EXPOSÉ DES MOTIFS
Mesdames, Messieurs,
Notre pays est champion du monde en nombre de jours de grève, 114 jours de grève en moyenne pour 1000 salariés quand le taux de syndicalisation, lui, ne cesse de baisser pour atteindre moins de 10 % en 2022 selon le ministère du travail. Aujourd'hui, les mobilisations syndicales et donc les grèves, ne sont plus suivies que par une minorité de travailleurs, prenant en otage le reste de leur profession ainsi que l'ensemble des Français. Dernier exemple en date, en décembre, l'absence d'effectivité du service public ferroviaire en pleine fête de Noël due à une minorité de grévistes a été de nature à pénaliser fortement les usagers, avec une absence de solutions alternatives. Ce qui a conduit à une exaspération légitime et compréhensible des Français. Plus de 200 000 Français ont été privés du traditionnel rassemblement familial dans le cadre des fêtes de Noël ! Ce mouvement de grève qui s'est construit à l'écart des syndicats sous une forme assez opaque dans un cadre de surenchère sociale s'apparente une nouvelle fois à une atteinte disproportionnée au principe de continuité de service public. Est-il acceptable qu'une minorité d'individus soit en mesure de priver des centaines de milliers de Français d'un réveillon en famille oubliant qu'un service public est d'abord et avant tout un service au public ? Cela apparaît en totale contradiction avec l'article 4 de la Déclaration des Droits de l'Homme et du Citoyen, qui rappelle que « La liberté consiste à pouvoir faire tout ce qui ne nuit pas à autrui ». De la fiabilité des transports publics dépend la liberté d'aller et venir de nos compatriotes.

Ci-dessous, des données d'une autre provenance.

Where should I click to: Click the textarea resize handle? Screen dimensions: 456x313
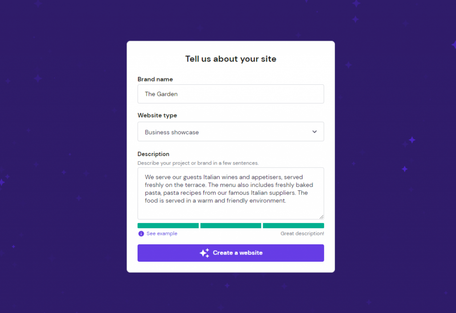[322, 216]
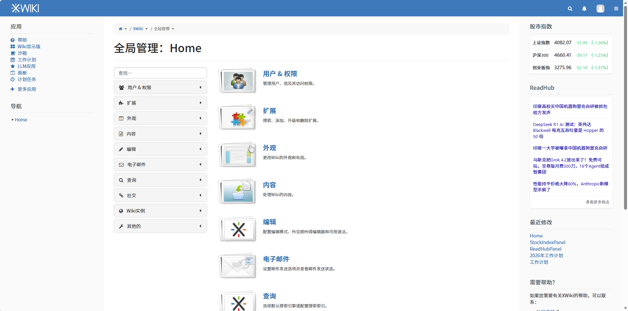Open the notifications bell icon
Screen dimensions: 628x311
click(584, 9)
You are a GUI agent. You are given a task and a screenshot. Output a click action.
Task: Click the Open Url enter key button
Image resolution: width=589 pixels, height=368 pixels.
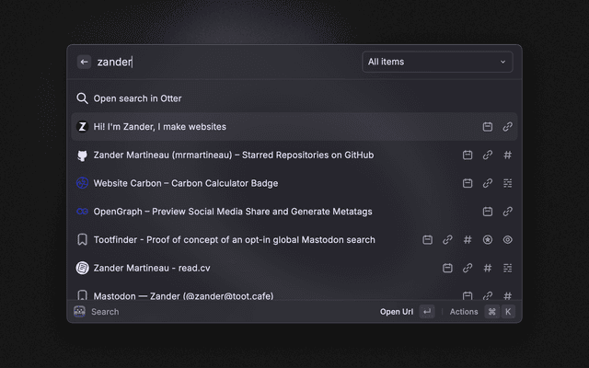426,312
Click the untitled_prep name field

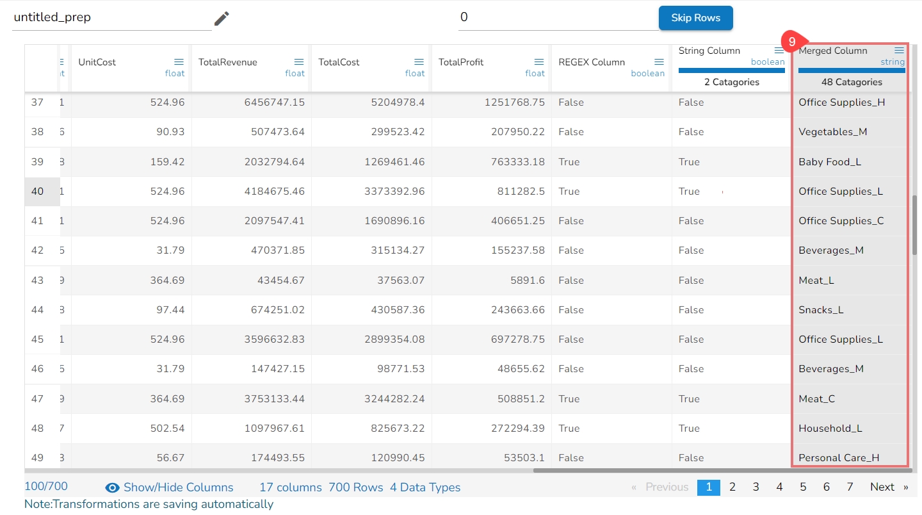111,18
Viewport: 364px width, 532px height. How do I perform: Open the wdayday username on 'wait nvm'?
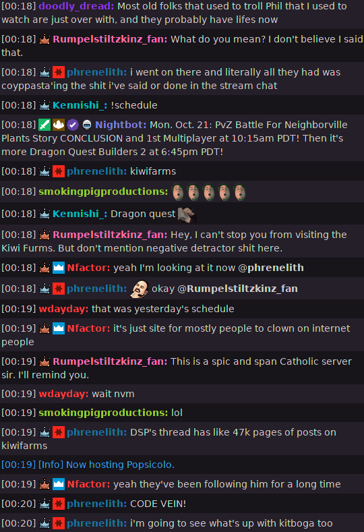click(x=63, y=394)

Loin d'être rares, ces grèves lors de la période des fêtes de fin d'année sont récurrentes. Il s'agit même d'une tradition récurrente : 14 mouvements sociaux à la SNCF ont été enregistrés sur les 20 dernières années.
Cette réalité franco-française de la gréviculture est à des années-lumière de nos voisins européens. Ainsi, l'Italie avait fait le choix d'instaurer en 1990 et en 2000, un service minimum dans les transports afin de garantir la liberté de circulation durant les jours de grèves. Nos voisins italiens sont allés plus loin en rendant impossible, pour certains secteurs d'activité stratégiques, d'exercer son droit de grève à certains moments de l'année (vacances d'été, Noël, Pâques et consultations électorales). Pourtant, le droit de grève est consacré dans leur constitution exactement de la même manière que dans notre loi fondamentale.
Force est de constater qu'il y a certaines périodes importantes de l'année où la liberté d'aller et venir de nos concitoyens doit primer sur le droit de grève. En souhaitant mieux encadrer l'exercice du droit de grève, nous ne disons rien de plus que le Préambule de la Constitution de 1946 qui déclare que le droit de grève s'exerce dans le cadre des lois qui le réglementent. En conséquence de quoi, le droit de grève n'est pas un principe absolu, des limites pouvant y être apportées. Encadrer le droit de grève relève donc de la responsabilité du législateur. Ainsi, qu'un service garanti dans les transports publics soit proposé aux Français dans des périodes les plus cruciales n'entrave en rien la recherche permanente du point d'équilibre entre deux principes à valeur constitutionnelle à savoir le droit de grève et la continuité du service public.
C'est toute l'ambition de cette proposition de loi : assurer un service de transport en commun permettant de satisfaire un besoin essentiel de la population durant des périodes cruciales de l'année, à l'image de nos voisins européens.
Ainsi, la présente proposition de loi vient compléter le code du travail en y ajoutant un nouveau chapitre au sein du titre relatif à l'exercice du droit de grève. En ne créant qu'un seul nouvel article, cette proposition de loi tend à préciser qu'il est impossible pour les personnels des transports en commun, du secteur public comme privé, d'exercer leur droit de grève la veille, le lendemain et le jour même d'un jour férié, ainsi que les deux premiers et deux derniers jours de chaque période de vacances scolaires. Elle vise volontairement l'ensemble des transports en commun, les transports publics et les transports assurés par des entreprises privées, qu'il s'agisse de transport maritime, aérien, terrestre ou ferroviaire.